- _Work task 1_
Do the following statements agree with the sea snail description? Answer yes or no for each and quote the words of the description that decide it.
(a) The shell's diameter reaches 3.2 mm.
(b) The angulation on the first remaining postnuclear whorl continues on all later whorls.
(c) The species belongs to the family Rissoinidae.
- _Work task 2_
Please list every set of spiral cords or threads that the sea snail description gives for the first and second whorls, with the number and location of each.
- _Work task 3_
In the sea snail description, how do the axial ribs change on the turns after the first and second whorls?

- _Document section_
Species of gastropod

Zebinella allemani is a species of small sea snail, a marine gastropod mollusk or micromollusk in the family Rissoinidae.

==Description==
The length of the shell attains 7.4 mm, its diameter 3.2 mm.

(Original description) The shell is rather large. The early whorls are decollated in the type. The first of the remaining postnuclear whorls is angulated halfway between the summit and suture. This angulation is less conspicuous on the next whorl and disappears entirely on the following and succeeding whorls, which are quite well rounded. The first and second whorls are appressed at the summit, while the succeeding whorls are feebly shouldered, the shoulder there being rendered crenulated by the ribs. On the first and second of the remaining whorls strong, distantly spaced, decidedly retractively slanting axial ribs are present. On the following turns these ribs become sigmoid, a little less strongly developed, and much more closely approximated.

The intercostal spaces on the first and second whorls are broad, and are marked by two spiral cords a little stronger than the rest at the angulation. The shoulder between this angulation and the summit on the first and second whorl is crossed by about 10 slender spiral threads, while the space between the suture and the strong thread anterior to it at the angulation is marked by 5 spiral threads, which are considerably stronger than those on the summit. On the three remaining whorls the stronger threads corresponding to the angulation in the middle of the turn become reduced, and only equal those anterior to it in strength.

- _Provided material_
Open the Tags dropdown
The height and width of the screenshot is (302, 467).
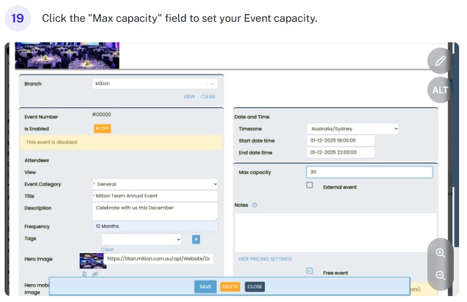pos(141,239)
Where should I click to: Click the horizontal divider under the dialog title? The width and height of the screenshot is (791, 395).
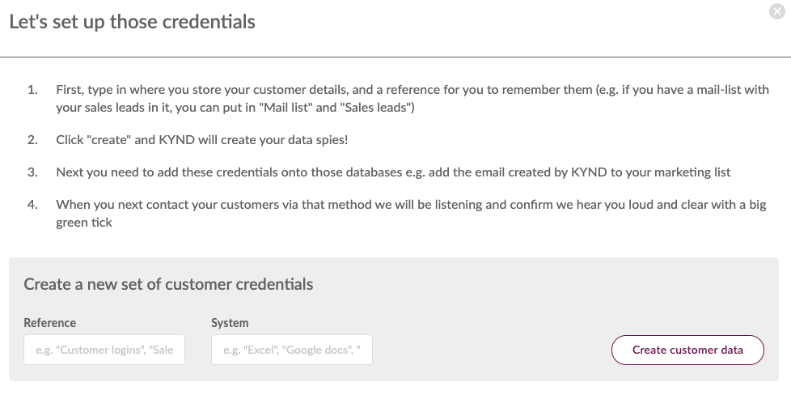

- _Task result 1_
(a) Yes: "its diameter 3.2 mm"
(b) No: "disappears entirely on the following and succeeding whorls"
(c) Yes: "in the family Rissoinidae"

- _Task result 2_
- Two spiral cords, a little stronger than the rest, at the angulation in the intercostal spaces
- About 10 slender spiral threads crossing the shoulder between the angulation and the summit
- 5 spiral threads, considerably stronger than those on the summit, between the suture and the strong thread anterior to it at the angulation

- _Task result 3_
They become sigmoid, a little less strongly developed, and much more closely approximated.